Saved data entries »
··········

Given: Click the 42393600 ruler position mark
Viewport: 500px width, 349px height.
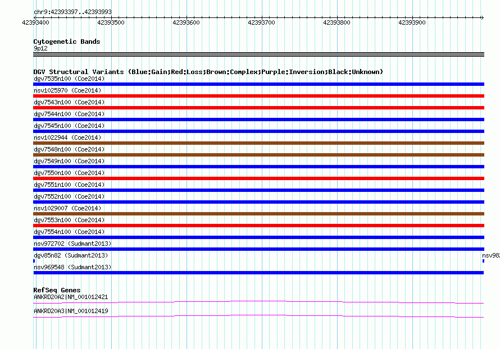Looking at the screenshot, I should click(x=186, y=22).
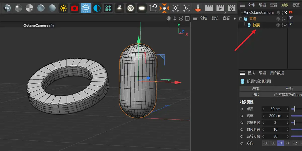Adjust the 半径 radius slider
Screen dimensions: 302x151
pyautogui.click(x=294, y=109)
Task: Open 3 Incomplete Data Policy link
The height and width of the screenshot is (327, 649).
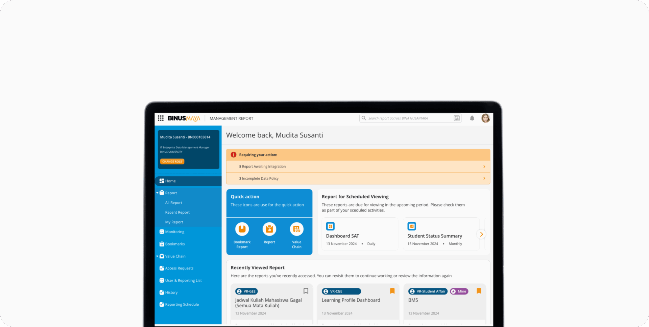Action: 259,178
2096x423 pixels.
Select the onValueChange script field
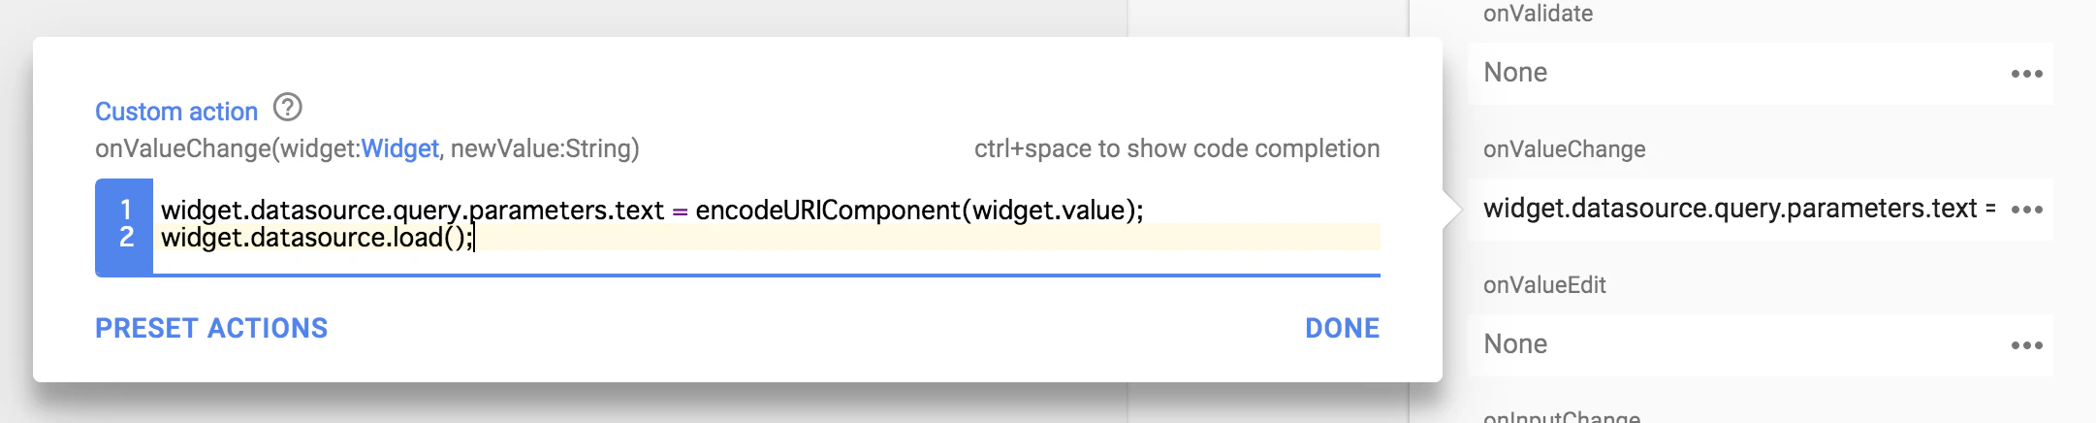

··········

TASK INSTRUCTIONS » The entries above need to be output again in full, exactly, and without pictures.

WRITTEN SOLUTION »
Given: Click the 42393600 ruler position mark
Viewport: 500px width, 349px height.
Looking at the screenshot, I should click(x=186, y=22).
Adjust the 半径 radius slider
Screen dimensions: 302x151
pyautogui.click(x=294, y=109)
Task: Open 3 Incomplete Data Policy link
The height and width of the screenshot is (327, 649).
Action: 259,178
2096x423 pixels.
Select the onValueChange script field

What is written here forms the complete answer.